But I’ll just point out. Now, it’s kind of the upper part of this graph. Most of the data in biology has yet to be created, okay? So we do have great starter assets. Ginkgo’s got bigger ones, I think, than most places. But what really we want to do is generate more data using the automation, so our customers and partners can do things like fine tune an AI model offered by, for example, another service company, without that company needing to develop their own automated lab. And so you’ll hear about that in a second with our partnership with Cradle. That I’ll talk about in the next section. But some companies will also want to generate their own huge data assets to build, for example, maybe a proprietary foundation model in a certain disease cell line that they’re interested in as an example.
We can do that too. This is similar to the business model of Scale AI in the tech industry. So on that tech chart, I showed OpenAI on top of Scale AI, right? So OpenAI pays Scale AI to generate a lot of the data they use to train things like ChatGPT, Tesla pays Scale AI to basically analyze images and highlight. That’s a dog. That’s a pedestrian right to help train their models for self driving cars. It’s a company in the business of generating labeled data to feed into other companies machine-learning and AI models. Absolutely happy to do that at Ginkgo at large scale for customers. Okay. So one of the best investments we’ve made was bringing in Zymergen’s proprietary software and automation technology to dramatically enhance both the scalability and flexibility of data generation at Ginkgo.
And you can see within a year of the acquisition, we had installed the technology at our site in Boston. This is one of the things we’re so excited about, because they had this automation software team that had been supporting Zymergen’s efforts, and so they could drop right in. And since then, we’ve actually evolved. We call these racks reconfigurable automation carts. And so without nerding out too much, what’s exciting about this is we can easily plug-in new equipment into a big centralized automated system without needing to do a whole new automation rebuild. And if you live in the world of lab automation, when you have a great idea for some new thing to automate, you can start the clock and you’ll have a big automated system ready six months to a year and a half later.

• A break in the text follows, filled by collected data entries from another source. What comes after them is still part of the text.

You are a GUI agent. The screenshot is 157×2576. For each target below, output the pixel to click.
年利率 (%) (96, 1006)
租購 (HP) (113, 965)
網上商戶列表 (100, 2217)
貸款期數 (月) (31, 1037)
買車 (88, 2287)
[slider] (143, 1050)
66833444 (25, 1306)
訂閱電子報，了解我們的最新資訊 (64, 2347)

Okay. With the rack system, if you have a new piece of equipment, you want to add to an integrated automation workflow, we can pop that right into the system and then using software, add that equipment into the workflow relatively quickly. And importantly, we are now able to manufacture these racks much more expensively or inexpensively. We’ve increased our ability to manufacture them fivefold while keeping our hardware teamed flat. And with this increased production capability, we plan to deploy 3 times as many racks in 2024 as we did in 2023 at Ginkgo. And we aren’t the only ones that believe data generation is important. Just to give you example, on the government side, just a few weeks ago, we hosted the House Select Committee on the strategic competition between the United States and the Chinese Communist Party.
Congressman Mike Gallagher, who chairs the committee, noted that they came to Ginkgo, to talk to experts and figure out the right strategy so that we, and not the Chinese Communist Party, can dominate AI and set ethical rules of the road. So what did we talk to them about? Well, we talked to them about the facility you can see here, Biofab1. This is actually a render, but I can look out the window over here and see it. And I took a tour of it last week, and that tall top floor is actually filled with things like huge cooling units and other hardware that’s needed for running a building that is really meant to be filled largely with automated labs, with these racks I just showed you. This looks and feels like a data center, right? If you went and saw an Amazon data center and things like this, it is built to purpose buildings that are going to be filled with a certain set of hardware and have the infrastructure to enable that.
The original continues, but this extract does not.